§ **Exercise goal**: Give back every record below precisely as written.

Dataset entries

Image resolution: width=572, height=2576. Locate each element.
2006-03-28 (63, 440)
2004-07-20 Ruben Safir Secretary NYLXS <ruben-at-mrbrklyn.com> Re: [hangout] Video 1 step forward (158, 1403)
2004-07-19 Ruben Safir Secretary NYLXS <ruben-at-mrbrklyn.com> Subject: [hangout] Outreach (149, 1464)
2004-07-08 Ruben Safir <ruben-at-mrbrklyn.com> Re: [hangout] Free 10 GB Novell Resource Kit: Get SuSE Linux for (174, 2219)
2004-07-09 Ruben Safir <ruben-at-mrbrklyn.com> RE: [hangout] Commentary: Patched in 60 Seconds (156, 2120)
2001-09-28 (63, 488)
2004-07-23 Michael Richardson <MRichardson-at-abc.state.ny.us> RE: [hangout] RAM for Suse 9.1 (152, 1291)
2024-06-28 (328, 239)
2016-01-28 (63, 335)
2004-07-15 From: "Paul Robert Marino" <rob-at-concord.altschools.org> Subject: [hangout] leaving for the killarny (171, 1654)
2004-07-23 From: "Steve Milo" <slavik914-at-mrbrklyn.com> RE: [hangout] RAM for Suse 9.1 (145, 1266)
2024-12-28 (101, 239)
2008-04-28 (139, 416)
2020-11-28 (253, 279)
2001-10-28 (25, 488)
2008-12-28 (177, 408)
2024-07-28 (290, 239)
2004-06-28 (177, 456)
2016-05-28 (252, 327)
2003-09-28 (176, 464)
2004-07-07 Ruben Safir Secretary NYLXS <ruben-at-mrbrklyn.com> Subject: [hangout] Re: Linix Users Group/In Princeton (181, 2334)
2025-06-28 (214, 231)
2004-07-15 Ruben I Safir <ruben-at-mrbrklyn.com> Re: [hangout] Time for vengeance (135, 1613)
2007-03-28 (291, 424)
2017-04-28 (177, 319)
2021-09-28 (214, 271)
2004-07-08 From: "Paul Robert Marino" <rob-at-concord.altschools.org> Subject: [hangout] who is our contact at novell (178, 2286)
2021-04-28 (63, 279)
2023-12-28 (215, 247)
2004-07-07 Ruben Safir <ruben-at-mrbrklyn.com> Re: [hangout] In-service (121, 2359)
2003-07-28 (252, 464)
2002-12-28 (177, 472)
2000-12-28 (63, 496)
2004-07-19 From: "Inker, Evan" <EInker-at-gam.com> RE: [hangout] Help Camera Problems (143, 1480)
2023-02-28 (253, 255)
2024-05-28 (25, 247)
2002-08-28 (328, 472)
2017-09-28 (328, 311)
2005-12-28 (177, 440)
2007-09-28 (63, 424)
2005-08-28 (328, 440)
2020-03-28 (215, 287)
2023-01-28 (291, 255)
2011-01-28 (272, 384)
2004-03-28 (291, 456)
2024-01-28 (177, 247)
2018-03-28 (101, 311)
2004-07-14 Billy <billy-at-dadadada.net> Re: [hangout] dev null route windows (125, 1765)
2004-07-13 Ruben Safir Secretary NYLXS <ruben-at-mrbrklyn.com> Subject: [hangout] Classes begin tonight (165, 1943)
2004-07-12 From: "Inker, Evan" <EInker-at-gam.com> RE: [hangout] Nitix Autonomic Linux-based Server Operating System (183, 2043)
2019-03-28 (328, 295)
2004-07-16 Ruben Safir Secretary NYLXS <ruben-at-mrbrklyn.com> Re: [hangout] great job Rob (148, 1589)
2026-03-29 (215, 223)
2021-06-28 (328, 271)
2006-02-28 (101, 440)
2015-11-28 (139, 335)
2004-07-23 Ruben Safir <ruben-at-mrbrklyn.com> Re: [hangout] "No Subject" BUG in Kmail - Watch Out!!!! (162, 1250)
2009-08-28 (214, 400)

§ **Result of this exercise**:
Image resolution: width=572, height=2576. Locate each element.
2006-03-28 (63, 440)
2004-07-20 Ruben Safir Secretary NYLXS <ruben-at-mrbrklyn.com> Re: [hangout] Video 1 step forward (158, 1403)
2004-07-19 Ruben Safir Secretary NYLXS <ruben-at-mrbrklyn.com> Subject: [hangout] Outreach (149, 1464)
2004-07-08 Ruben Safir <ruben-at-mrbrklyn.com> Re: [hangout] Free 10 GB Novell Resource Kit: Get SuSE Linux for (174, 2219)
2004-07-09 Ruben Safir <ruben-at-mrbrklyn.com> RE: [hangout] Commentary: Patched in 60 Seconds (156, 2120)
2001-09-28 (63, 488)
2004-07-23 Michael Richardson <MRichardson-at-abc.state.ny.us> RE: [hangout] RAM for Suse 9.1 (152, 1291)
2024-06-28 (328, 239)
2016-01-28 (63, 335)
2004-07-15 From: "Paul Robert Marino" <rob-at-concord.altschools.org> Subject: [hangout] leaving for the killarny (171, 1654)
2004-07-23 From: "Steve Milo" <slavik914-at-mrbrklyn.com> RE: [hangout] RAM for Suse 9.1 (145, 1266)
2024-12-28 (101, 239)
2008-04-28 (139, 416)
2020-11-28 (253, 279)
2001-10-28 (25, 488)
2008-12-28 (177, 408)
2024-07-28 (290, 239)
2004-06-28 (177, 456)
2016-05-28 (252, 327)
2003-09-28 (176, 464)
2004-07-07 Ruben Safir Secretary NYLXS <ruben-at-mrbrklyn.com> Subject: [hangout] Re: Linix Users Group/In Princeton (181, 2334)
2025-06-28 (214, 231)
2004-07-15 Ruben I Safir <ruben-at-mrbrklyn.com> Re: [hangout] Time for vengeance (135, 1613)
2007-03-28 (291, 424)
2017-04-28 (177, 319)
2021-09-28 (214, 271)
2004-07-08 From: "Paul Robert Marino" <rob-at-concord.altschools.org> Subject: [hangout] who is our contact at novell (178, 2286)
2021-04-28 (63, 279)
2023-12-28 (215, 247)
2004-07-07 Ruben Safir <ruben-at-mrbrklyn.com> Re: [hangout] In-service (121, 2359)
2003-07-28 (252, 464)
2002-12-28 (177, 472)
2000-12-28 (63, 496)
2004-07-19 From: "Inker, Evan" <EInker-at-gam.com> RE: [hangout] Help Camera Problems (143, 1480)
2023-02-28 (253, 255)
2024-05-28 (25, 247)
2002-08-28 (328, 472)
2017-09-28 (328, 311)
2005-12-28 (177, 440)
2007-09-28 (63, 424)
2005-08-28 (328, 440)
2020-03-28 (215, 287)
2023-01-28 (291, 255)
2011-01-28 (272, 384)
2004-03-28 (291, 456)
2024-01-28 (177, 247)
2018-03-28 (101, 311)
2004-07-14 Billy <billy-at-dadadada.net> Re: [hangout] dev null route windows (125, 1765)
2004-07-13 Ruben Safir Secretary NYLXS <ruben-at-mrbrklyn.com> Subject: [hangout] Classes begin tonight (165, 1943)
2004-07-12 From: "Inker, Evan" <EInker-at-gam.com> RE: [hangout] Nitix Autonomic Linux-based Server Operating System (183, 2043)
2019-03-28 (328, 295)
2004-07-16 Ruben Safir Secretary NYLXS <ruben-at-mrbrklyn.com> Re: [hangout] great job Rob (148, 1589)
2026-03-29 (215, 223)
2021-06-28 (328, 271)
2006-02-28 (101, 440)
2015-11-28 (139, 335)
2004-07-23 Ruben Safir <ruben-at-mrbrklyn.com> Re: [hangout] "No Subject" BUG in Kmail - Watch Out!!!! (162, 1250)
2009-08-28 (214, 400)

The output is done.